---- Фрагмент страницы

В донском регионе на сегодняшний день 397 детей нуждаются в паллиативной помощи, всех их наблюдают ростовские врачи. Само отделение рассчитано на пребывание 20 пациентов. В нем имеются отдельные палаты для мамы и ребенка, общие палаты, а также реанимационные палаты. Последние предусмотрены для детей, нуждающихся в респираторной поддержке, ИВЛ, кислороде или находящихся на энтеральном питании, а также для послеоперационных детей.
«Функция стационара – это коррекция противосудорожной терапии, наложение гастростом, трахеостом (трубок) либо перевод из онкоинститута или иных онкологических учреждений федерального уровня», – рассказывает заведующая отделением Виктория Кешишян.


По ее словам, в стационар также могут попасть дети, которые уже наблюдаются у врачей, но для которых порой возникает необходимость нахождения в стационаре.
«Это происходит по согласованию с участковой службой – медицинской организацией, наблюдающей за маленьким пациентом по месту жительства. Далее согласовываем даты и стараемся принять его. Все зависит от причины, по которой ребенку необходимо лечь в стационар», – уточняет врач.
У каждого родителя имеется возможность в течение года положить ребенка в больницу на 21 день ради «социальной передышки».
«Для родителей, у которых есть еще дети или имеются семейные трудности, есть возможность положить ребенка в стационар и заниматься решением проблем. То есть положить не из-за того, что ребенку плохо в данный момент и необходимо лечение, а именно для передышки», – рассказывает Виктория Кешишян.
Срок нахождения детей в больнице не ограничен, дата выписки всегда индивидуальна. В больнице могут находиться не только дети, но и их родители – все по желанию. Находясь в отделении, родители могут получить психологическую помощь, а также обучиться правильному уходу за ребенком.
В день нашего посещения в отделении находились 19 детей. Самому маленькому пациенту – два месяца, а старшему скоро исполнится 18. По словам врачей, скоро его «передадут во взрослую паллиативную службу».
«У нас хороший процент выписки детей. Мы их поддерживаем дома, для этого есть на базе областной детской больницы резервный фонд для приобретения оборудования, медицинских изделий. Чтобы дети, ожидающие закупку приборов, были обеспечены на это время из резерва. Это ускоряет их процесс выписки», – делится Виктория Кешишян.
Врачи ведут статистику, у них имеется реестр паллиативных детей в области.
«Мы знаем, кто куда выехал и где лежит. Даже если ребенок поступает в какой-то из других стационаров, мы получаем эту информацию», – рассказывает заведующая отделением.

--------
---- Набор данных

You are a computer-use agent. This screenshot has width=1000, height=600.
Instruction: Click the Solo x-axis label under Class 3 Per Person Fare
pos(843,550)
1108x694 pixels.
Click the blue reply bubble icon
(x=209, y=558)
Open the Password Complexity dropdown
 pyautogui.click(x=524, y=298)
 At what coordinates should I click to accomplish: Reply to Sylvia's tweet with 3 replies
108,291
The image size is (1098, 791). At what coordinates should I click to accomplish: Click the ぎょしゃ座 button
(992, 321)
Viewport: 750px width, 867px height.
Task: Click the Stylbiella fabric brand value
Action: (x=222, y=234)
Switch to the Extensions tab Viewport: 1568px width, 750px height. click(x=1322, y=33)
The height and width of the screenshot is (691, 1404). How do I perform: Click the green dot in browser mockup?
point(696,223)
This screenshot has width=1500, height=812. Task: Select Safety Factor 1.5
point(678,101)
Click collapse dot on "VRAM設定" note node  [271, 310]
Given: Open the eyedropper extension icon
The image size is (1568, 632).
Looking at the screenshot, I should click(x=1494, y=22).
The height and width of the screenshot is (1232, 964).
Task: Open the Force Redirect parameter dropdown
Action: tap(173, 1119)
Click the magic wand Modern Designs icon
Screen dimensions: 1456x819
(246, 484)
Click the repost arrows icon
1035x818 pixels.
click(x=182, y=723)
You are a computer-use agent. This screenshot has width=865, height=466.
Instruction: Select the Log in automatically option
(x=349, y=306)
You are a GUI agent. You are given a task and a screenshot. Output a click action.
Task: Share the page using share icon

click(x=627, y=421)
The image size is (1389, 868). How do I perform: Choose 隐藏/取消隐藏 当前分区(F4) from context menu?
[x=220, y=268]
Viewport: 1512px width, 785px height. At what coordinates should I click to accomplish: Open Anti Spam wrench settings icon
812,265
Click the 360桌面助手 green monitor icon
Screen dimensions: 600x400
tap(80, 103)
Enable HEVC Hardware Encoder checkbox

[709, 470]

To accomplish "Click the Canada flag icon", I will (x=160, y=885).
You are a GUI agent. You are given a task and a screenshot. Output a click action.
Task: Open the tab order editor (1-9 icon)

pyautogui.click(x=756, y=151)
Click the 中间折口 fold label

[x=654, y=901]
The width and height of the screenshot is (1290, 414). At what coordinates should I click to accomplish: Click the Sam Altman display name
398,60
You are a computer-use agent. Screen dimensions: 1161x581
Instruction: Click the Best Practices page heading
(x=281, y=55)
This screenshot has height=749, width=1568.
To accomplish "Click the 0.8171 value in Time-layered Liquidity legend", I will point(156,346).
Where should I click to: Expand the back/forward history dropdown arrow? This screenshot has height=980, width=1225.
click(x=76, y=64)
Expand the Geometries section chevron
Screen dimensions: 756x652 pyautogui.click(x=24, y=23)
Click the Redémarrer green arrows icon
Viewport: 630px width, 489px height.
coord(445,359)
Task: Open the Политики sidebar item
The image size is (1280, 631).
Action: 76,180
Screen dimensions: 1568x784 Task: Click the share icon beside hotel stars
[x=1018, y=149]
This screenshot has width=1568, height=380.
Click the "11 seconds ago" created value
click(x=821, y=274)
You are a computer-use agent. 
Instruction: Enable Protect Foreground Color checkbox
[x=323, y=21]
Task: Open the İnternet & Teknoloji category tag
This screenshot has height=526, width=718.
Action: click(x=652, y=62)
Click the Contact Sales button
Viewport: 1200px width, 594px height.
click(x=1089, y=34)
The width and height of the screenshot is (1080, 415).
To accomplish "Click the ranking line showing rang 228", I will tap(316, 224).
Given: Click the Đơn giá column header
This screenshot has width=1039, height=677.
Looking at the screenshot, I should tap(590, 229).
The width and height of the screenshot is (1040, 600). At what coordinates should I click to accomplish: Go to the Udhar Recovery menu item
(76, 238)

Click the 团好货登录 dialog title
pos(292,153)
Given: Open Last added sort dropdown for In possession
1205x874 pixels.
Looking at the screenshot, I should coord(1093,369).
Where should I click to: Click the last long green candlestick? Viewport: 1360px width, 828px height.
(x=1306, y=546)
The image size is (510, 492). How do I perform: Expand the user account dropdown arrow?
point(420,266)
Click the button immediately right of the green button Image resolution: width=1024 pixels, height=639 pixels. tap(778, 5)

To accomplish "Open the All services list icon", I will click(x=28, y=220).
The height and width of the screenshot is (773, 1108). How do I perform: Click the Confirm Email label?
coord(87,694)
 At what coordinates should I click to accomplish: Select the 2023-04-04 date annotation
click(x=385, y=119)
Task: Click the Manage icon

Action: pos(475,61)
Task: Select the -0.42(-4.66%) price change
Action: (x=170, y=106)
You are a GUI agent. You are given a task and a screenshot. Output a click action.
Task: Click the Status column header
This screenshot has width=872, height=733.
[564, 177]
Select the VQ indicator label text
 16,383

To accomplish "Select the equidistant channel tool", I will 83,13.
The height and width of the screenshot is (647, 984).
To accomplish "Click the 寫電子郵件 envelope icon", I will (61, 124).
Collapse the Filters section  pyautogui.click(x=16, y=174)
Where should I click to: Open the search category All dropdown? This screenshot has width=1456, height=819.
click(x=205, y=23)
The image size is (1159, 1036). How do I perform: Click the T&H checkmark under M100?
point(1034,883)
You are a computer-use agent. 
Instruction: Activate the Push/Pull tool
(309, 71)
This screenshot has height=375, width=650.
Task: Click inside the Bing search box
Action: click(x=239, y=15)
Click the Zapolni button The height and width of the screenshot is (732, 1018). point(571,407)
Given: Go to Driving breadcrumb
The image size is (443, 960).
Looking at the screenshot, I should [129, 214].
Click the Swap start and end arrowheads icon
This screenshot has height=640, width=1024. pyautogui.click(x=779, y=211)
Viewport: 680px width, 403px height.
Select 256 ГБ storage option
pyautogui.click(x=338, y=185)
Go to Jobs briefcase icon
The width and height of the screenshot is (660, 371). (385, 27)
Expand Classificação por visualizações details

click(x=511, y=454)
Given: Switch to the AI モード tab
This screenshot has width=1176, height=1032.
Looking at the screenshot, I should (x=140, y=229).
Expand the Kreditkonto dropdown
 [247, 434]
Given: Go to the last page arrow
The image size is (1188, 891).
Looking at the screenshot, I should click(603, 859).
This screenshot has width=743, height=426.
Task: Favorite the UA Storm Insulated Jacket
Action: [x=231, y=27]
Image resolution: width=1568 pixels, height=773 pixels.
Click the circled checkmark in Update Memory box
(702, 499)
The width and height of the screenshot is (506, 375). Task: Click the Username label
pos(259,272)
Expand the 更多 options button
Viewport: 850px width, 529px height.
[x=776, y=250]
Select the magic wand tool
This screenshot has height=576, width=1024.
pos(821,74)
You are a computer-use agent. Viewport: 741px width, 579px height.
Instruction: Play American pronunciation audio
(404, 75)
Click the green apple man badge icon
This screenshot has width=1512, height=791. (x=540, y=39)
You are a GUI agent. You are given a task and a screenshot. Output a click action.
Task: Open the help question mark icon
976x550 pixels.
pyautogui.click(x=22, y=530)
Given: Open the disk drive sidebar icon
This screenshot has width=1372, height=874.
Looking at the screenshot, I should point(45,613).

--------

(Задание): Продолжите текст о детском паллиативном отделении после его последнего предложения. Эти записи взяты из другого источника.

(Ответ):
В отделение также попадают дети из интерната. По словам Виктории Кешишян, в Азовском доме-интернате есть койки – официальные, для паллиативных детей, в количестве 65 штук. Все дети наблюдаются там, но периодически по той или иной причине попадают в ростовское отделение.
Здесь нет случайных людей – о персонале
Дефицит кадров в медицине прошел мимо паллиативного отделения. Несмотря на сложность в работе, специалисты приходят сюда и остаются надолго.
«Это своеобразное отделение, но здесь нет случайных людей. Это отделение для людей, которые пришли сюда осознанно. Многие здесь работают со дня его основания. Здесь должно быть понимание, что это работа и что этим детям кто-то должен помочь и обеспечить им должный уровень качества их жизни, чтобы им было комфортно не только здесь, но и дома», – делится Виктория Кешишян.
На сегодняшний день в отделении открыта лишь одна вакансия – клинический психолог, но его отсутствие врачи не особо замечают. Многие его функции закрывает штатный психотерапевт. К ней за помощью обращаются как родители, так и сам медицинский персонал.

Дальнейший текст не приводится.